Le matin : il y a ceux qui l'embrassent tôt, à grand renfort de café ; d'autres qui n'y voient qu'une laborieuse transition du pieu vers le métro ; et J.J. Goldman pour qui ça ne sert à rien. Craig Tattersall, lui, en a tiré une expérience originale. "
Pendant quatre semaines, raconte-t-il,
j'ai enregistré chaque jour une chanson et me suis accordé une heure pour écrire, enregistrer et documenter le titre. J'ai travaillé de 6:00 à 7:30, heure à laquelle je dois me préparer pour aller au boulot. Le résultat, c'est 28 chansons, beaucoup de dessins des enregistreurs à bande et chaque jour une photo de l'installation et du ciel neigeux de janvier visible de ma fenêtre."
Morning Music est composé de quatre CDs, chacun correspondant à une semaine de travail. Au total, près de deux heures de musique que nous offre le fondateur du label
Cotton Goods. Grâce à un rythme de travail soutenu mais aussi une solide expérience de production. Car si
Morning Music est seulement le second album signé sous le pseudonyme de
The Humble Bee, Tattersall a un passé discographique qui remonte à 1998. A la fois des travaux sous son vrai nom et d'autres au sein de diverses collaborations. Si 90 minutes paraissent incroyablement peu pour composer et enregistrer une pièce, ce l'est sûrement moins pour un compositeur expérimenté comme lui, qui plus est dans un genre relativement peu exigent en terme de production.
Dès lors que l'on parle de tape recording, il paraît difficile de ne pas faire le lien avec d'autres artistes qui évoluent dans le même délire tant les traits caractéristiques de cette musique se partagent d'un producteur à l'autre. Je pense par exemple à
Relmic Statute – dont le premier album fut d'ailleurs signé par Tattersall – ou encore à
1900, avec qui un titre comme celui du 18 janvier sur
Morning Music possède de nombreuses similitudes. Sûrement d'autres encore pourraient s'ajouter à la liste. Ces deux heures de musique laissent le temps à Craig Tattersall de balayer le genre d'un bout à l'autre, des limites du field recording aux clichés extirpés de quelque vieux disque énigmatique jusque là plongé dans une douce torpeur. Des plages ambient synthétiques aux pièces fragiles de piano. Toujours, ce souffle chaleureux qui embaume les compositions, ces crépitements qui rongent aléatoirement les enregistrements. C'est après tout ce qui fait le charme du genre et le leitmotiv de ses adeptes vénérant un âge d'or analogique.
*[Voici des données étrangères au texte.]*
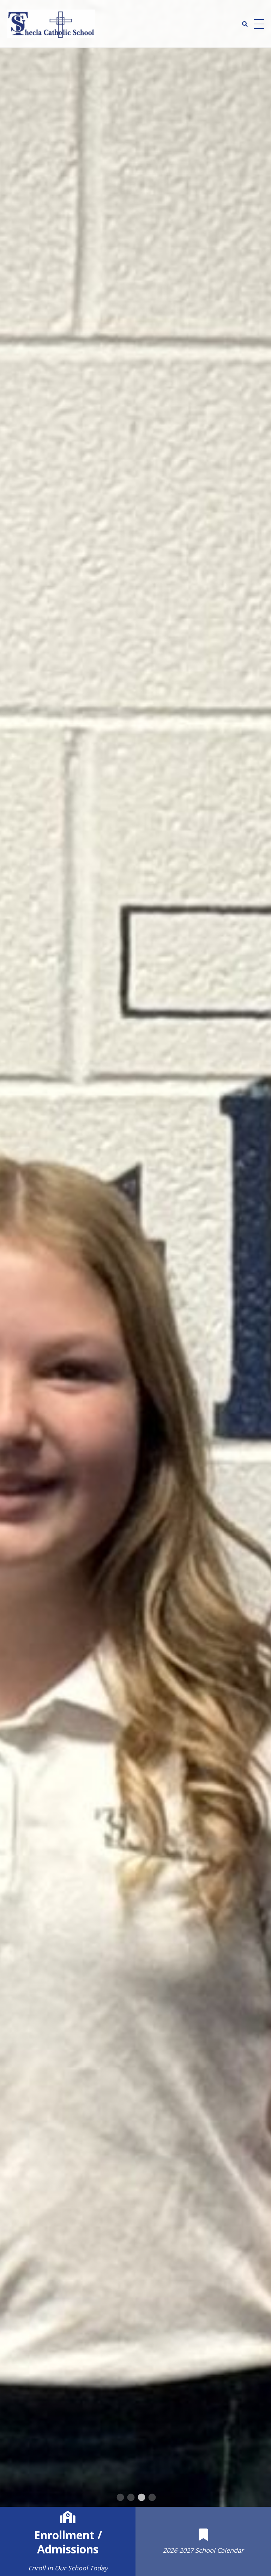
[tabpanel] (135, 1253)
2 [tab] (130, 2497)
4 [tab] (151, 2497)
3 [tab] (140, 2497)
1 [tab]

Le rapport qu'entretient Craig Tattersall avec la musique est remarquable à la fois pour le matériel sonore utilisé ; pour la façon de s'imposer des règles de composition faisant de son œuvre une véritable performance ; mais aussi, en aval, pour le mode de distribution choisi. C'est quelque chose que l'on voit de plus en plus fréquemment dans les secteurs aussi confidentiels que le sien. Il existe cent copies seulement du disque. Chaque pochette est faite main, chaque disque est unique.
Si nos réveils changent d'un jour à l'autre, certains plus durs que d'autres, plus doux, plus énervés, maussades ou gais, les réveils créatifs de Craig Tattersall gardent une certaine constance. On les imagine paisibles mais encore engourdis par le sommeil. Il y a une certaine poésie qui émane de ces instantanés. Celle des sens qui s'éveillent, des premières idées simples qui commencent à germer, de la vie qui éclot chaque jour pour entamer un nouveau cycle. En s'imposant le réveil comme condition de production, Tattersall n'en a pas donné les stéréotypes du matin auxquels on pourrait s'attendre, mais une expérience sensorielle à part entière.